A word-for-word copy of the line containing "Given: Open the Apple menu" and every following line to the end of the data below is all the answer should hold.

#### RECORDED DATA ####

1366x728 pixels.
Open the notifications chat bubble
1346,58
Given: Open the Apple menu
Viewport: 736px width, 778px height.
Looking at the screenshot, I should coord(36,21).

####

> _EXERCISE OUTPUT_
Given: Open the Apple menu
Viewport: 736px width, 778px height.
Looking at the screenshot, I should coord(36,21).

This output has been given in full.